• Data provided
[Start of section]

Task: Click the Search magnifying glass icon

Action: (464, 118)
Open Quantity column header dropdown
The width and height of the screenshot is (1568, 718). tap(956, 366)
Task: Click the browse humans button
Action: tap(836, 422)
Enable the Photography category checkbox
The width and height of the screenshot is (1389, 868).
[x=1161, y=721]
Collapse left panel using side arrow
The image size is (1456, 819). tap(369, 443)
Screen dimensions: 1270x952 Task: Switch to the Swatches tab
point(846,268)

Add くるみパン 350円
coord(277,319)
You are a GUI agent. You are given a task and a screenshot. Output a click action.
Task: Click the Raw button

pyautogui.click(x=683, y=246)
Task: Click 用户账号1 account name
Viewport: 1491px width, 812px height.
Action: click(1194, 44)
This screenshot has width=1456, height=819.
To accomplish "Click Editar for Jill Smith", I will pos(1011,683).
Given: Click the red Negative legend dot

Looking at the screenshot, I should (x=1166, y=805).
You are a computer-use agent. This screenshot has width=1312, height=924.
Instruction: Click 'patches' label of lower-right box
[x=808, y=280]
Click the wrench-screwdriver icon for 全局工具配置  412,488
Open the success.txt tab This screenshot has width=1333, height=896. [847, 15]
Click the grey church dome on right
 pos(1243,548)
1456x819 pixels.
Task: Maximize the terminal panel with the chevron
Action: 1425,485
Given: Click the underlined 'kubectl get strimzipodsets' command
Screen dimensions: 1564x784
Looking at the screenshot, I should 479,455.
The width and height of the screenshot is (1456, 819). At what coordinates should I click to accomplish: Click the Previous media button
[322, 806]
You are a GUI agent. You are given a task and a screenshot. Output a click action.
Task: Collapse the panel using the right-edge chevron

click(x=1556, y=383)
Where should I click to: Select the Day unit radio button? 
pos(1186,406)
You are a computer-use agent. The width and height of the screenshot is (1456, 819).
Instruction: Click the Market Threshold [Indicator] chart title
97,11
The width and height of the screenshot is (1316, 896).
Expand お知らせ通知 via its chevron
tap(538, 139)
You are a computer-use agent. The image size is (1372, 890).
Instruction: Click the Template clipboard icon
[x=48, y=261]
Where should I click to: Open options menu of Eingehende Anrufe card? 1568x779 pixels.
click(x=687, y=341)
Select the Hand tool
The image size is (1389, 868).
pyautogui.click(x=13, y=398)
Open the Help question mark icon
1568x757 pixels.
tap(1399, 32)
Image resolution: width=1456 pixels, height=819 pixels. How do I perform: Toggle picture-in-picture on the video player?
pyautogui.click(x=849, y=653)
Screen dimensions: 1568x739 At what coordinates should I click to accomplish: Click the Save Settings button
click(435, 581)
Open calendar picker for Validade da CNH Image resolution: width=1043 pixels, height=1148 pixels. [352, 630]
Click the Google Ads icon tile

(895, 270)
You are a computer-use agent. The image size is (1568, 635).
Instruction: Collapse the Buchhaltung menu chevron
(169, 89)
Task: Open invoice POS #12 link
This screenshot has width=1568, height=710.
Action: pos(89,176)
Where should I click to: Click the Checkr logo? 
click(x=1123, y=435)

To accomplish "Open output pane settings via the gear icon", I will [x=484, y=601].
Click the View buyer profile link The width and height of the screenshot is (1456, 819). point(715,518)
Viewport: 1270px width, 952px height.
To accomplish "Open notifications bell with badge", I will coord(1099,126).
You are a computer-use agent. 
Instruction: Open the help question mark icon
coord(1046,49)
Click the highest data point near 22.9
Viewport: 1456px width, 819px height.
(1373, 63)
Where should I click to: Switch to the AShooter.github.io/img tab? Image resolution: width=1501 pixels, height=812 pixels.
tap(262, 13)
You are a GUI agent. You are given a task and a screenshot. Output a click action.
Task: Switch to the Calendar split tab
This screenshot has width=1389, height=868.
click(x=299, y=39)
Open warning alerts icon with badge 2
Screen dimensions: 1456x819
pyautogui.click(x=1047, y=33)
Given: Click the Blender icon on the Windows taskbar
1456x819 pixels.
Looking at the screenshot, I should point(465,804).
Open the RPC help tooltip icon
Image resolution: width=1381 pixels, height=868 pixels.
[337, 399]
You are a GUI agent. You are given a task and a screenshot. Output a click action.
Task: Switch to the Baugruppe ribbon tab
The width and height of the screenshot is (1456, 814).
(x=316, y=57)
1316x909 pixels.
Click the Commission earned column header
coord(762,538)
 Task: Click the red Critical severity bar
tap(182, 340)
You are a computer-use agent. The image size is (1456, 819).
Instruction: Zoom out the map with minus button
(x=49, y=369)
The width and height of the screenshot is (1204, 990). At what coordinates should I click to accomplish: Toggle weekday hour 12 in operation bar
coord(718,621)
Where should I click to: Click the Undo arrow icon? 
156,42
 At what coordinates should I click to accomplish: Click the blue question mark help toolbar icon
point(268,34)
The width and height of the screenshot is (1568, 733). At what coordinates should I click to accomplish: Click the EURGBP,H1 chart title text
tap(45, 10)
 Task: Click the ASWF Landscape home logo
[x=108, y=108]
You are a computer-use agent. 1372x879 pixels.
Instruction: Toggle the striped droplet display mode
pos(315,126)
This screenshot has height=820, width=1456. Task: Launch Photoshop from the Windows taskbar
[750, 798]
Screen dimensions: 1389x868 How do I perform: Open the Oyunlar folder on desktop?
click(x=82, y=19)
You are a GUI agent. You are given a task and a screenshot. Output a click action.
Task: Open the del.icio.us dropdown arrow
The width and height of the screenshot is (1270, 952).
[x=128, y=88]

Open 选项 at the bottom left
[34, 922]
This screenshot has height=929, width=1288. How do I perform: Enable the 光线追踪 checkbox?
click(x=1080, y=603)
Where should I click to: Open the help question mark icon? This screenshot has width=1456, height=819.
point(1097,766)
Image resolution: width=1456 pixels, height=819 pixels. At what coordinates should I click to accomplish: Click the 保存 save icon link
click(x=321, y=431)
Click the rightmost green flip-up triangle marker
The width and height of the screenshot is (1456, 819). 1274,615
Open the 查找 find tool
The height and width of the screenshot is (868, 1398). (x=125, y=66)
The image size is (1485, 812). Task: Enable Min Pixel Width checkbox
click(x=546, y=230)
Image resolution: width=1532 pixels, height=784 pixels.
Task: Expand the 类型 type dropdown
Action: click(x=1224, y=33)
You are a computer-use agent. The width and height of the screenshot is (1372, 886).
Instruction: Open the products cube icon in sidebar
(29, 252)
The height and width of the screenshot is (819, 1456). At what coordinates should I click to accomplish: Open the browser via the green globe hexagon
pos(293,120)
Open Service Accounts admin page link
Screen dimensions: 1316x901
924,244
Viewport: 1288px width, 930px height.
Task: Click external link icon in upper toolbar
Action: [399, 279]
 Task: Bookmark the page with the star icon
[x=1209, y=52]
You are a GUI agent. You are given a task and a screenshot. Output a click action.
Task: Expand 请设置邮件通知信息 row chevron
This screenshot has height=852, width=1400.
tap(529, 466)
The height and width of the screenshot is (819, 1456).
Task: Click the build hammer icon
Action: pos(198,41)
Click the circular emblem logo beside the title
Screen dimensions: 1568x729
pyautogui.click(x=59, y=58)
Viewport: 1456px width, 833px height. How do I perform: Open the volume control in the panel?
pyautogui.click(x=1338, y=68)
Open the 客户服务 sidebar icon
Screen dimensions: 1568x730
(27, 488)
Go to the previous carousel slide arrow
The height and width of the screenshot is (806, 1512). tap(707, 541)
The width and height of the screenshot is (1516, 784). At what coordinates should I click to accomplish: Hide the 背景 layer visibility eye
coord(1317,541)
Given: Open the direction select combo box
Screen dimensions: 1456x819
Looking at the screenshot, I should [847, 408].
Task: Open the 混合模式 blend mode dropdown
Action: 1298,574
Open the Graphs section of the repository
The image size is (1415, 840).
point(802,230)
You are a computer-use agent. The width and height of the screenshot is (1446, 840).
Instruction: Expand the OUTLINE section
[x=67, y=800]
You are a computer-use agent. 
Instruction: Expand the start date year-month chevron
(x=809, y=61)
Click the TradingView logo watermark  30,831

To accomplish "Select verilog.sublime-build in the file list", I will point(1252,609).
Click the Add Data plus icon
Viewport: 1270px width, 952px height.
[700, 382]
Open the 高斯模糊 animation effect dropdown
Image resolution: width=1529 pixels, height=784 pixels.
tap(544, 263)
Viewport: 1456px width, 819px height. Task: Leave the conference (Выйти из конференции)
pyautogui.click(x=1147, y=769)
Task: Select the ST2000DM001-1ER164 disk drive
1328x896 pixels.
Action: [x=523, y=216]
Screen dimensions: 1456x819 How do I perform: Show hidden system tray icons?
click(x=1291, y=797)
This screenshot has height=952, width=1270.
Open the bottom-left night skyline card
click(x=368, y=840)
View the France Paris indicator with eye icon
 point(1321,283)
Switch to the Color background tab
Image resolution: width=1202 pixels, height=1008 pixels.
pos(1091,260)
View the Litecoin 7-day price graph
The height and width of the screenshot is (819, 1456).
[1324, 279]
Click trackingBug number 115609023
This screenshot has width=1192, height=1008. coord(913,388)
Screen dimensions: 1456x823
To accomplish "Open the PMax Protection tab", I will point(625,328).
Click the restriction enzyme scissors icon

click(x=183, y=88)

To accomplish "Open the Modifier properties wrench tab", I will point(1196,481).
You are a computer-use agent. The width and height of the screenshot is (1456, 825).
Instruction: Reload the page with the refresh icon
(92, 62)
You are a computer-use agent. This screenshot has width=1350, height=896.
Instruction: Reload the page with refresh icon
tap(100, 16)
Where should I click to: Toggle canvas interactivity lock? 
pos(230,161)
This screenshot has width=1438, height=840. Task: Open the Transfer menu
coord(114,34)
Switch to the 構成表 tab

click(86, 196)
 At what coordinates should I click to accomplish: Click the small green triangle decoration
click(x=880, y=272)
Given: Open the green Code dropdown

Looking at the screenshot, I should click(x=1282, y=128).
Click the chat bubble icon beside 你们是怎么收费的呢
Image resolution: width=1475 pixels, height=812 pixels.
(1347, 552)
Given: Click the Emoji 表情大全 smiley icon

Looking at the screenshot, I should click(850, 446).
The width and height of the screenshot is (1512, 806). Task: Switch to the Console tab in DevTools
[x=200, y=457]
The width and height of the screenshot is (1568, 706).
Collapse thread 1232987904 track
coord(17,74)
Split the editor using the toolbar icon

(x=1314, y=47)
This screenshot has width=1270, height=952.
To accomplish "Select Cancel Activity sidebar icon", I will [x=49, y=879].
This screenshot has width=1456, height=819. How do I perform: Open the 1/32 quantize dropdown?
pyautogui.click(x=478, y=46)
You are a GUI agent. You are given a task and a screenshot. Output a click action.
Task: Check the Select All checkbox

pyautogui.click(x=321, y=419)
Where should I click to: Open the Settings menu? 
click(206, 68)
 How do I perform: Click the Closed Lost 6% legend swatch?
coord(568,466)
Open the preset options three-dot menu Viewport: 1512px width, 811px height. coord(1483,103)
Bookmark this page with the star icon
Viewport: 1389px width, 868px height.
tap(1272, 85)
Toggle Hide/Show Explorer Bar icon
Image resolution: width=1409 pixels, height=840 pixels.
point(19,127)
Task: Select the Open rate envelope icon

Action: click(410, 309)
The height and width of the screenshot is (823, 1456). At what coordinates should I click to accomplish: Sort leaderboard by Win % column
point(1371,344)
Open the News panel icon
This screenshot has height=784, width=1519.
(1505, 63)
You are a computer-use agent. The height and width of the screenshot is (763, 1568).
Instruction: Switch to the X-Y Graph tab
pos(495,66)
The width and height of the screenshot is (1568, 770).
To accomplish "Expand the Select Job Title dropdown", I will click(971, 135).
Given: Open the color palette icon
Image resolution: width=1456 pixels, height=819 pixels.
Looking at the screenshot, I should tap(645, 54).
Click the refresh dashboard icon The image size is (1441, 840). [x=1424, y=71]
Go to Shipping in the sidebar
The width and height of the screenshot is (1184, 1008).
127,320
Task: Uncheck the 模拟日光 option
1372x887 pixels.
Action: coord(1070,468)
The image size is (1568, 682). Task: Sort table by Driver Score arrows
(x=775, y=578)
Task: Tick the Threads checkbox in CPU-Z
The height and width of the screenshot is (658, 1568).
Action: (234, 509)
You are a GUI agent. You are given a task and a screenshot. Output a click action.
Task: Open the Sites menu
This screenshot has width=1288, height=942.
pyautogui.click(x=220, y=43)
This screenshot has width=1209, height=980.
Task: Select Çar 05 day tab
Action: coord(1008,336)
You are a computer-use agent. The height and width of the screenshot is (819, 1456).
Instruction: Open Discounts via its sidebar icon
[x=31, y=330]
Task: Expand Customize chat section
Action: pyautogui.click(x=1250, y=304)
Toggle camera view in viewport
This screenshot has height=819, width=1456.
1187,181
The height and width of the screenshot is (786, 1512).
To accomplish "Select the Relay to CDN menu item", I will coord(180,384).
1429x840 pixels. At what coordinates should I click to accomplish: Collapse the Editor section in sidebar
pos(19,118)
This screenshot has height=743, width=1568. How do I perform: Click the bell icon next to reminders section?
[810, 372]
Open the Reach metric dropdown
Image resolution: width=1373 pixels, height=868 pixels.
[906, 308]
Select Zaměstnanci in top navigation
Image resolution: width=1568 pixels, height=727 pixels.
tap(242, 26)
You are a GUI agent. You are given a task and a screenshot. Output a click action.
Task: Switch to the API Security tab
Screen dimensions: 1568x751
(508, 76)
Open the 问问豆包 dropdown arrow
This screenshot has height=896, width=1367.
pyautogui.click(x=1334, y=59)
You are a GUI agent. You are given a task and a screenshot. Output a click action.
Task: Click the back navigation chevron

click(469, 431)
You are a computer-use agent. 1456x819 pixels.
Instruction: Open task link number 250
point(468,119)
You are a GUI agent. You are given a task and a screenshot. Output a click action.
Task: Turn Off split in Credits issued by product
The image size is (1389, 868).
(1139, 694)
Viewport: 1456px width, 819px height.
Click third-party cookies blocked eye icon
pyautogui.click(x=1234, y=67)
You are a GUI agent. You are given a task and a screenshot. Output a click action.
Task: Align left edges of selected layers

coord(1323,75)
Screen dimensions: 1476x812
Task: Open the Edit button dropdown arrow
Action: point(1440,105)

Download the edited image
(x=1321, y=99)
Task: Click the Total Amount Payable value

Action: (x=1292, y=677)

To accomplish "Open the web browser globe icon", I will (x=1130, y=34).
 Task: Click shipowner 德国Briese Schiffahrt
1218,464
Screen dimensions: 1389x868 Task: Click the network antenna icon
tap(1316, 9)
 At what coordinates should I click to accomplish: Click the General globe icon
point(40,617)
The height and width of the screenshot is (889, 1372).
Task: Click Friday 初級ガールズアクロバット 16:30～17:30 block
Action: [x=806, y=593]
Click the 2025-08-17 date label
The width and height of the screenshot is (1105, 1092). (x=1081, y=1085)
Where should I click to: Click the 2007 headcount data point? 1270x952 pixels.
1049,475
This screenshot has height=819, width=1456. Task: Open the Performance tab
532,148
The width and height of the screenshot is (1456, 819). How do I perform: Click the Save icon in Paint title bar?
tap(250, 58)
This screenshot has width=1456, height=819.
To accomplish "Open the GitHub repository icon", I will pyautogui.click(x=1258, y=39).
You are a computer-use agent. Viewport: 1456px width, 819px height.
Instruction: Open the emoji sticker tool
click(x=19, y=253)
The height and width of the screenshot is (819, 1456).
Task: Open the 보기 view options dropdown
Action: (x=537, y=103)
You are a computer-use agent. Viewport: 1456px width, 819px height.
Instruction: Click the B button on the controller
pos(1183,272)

[End of section]

• Task goal
Look back at the entries above and repeat, unchanged, every line from the line holding "Where should I click to: Toggle" through the line holding "The width and height of the screenshot is (1568, 770).".

• Solved problem
Where should I click to: Toggle canvas interactivity lock? 
pos(230,161)
This screenshot has width=1438, height=840. Task: Open the Transfer menu
coord(114,34)
Switch to the 構成表 tab

click(86, 196)
 At what coordinates should I click to accomplish: Click the small green triangle decoration
click(x=880, y=272)
Given: Open the green Code dropdown

Looking at the screenshot, I should click(x=1282, y=128).
Click the chat bubble icon beside 你们是怎么收费的呢
Image resolution: width=1475 pixels, height=812 pixels.
(1347, 552)
Given: Click the Emoji 表情大全 smiley icon

Looking at the screenshot, I should click(850, 446).
The width and height of the screenshot is (1512, 806). Task: Switch to the Console tab in DevTools
[x=200, y=457]
The width and height of the screenshot is (1568, 706).
Collapse thread 1232987904 track
coord(17,74)
Split the editor using the toolbar icon

(x=1314, y=47)
This screenshot has width=1270, height=952.
To accomplish "Select Cancel Activity sidebar icon", I will [x=49, y=879].
This screenshot has width=1456, height=819. How do I perform: Open the 1/32 quantize dropdown?
pyautogui.click(x=478, y=46)
You are a GUI agent. You are given a task and a screenshot. Output a click action.
Task: Check the Select All checkbox

pyautogui.click(x=321, y=419)
Where should I click to: Open the Settings menu? 
click(206, 68)
 How do I perform: Click the Closed Lost 6% legend swatch?
coord(568,466)
Open the preset options three-dot menu Viewport: 1512px width, 811px height. coord(1483,103)
Bookmark this page with the star icon
Viewport: 1389px width, 868px height.
tap(1272, 85)
Toggle Hide/Show Explorer Bar icon
Image resolution: width=1409 pixels, height=840 pixels.
point(19,127)
Task: Select the Open rate envelope icon

Action: click(410, 309)
The height and width of the screenshot is (823, 1456). At what coordinates should I click to accomplish: Sort leaderboard by Win % column
point(1371,344)
Open the News panel icon
This screenshot has height=784, width=1519.
(1505, 63)
You are a computer-use agent. The height and width of the screenshot is (763, 1568).
Instruction: Switch to the X-Y Graph tab
pos(495,66)
The width and height of the screenshot is (1568, 770).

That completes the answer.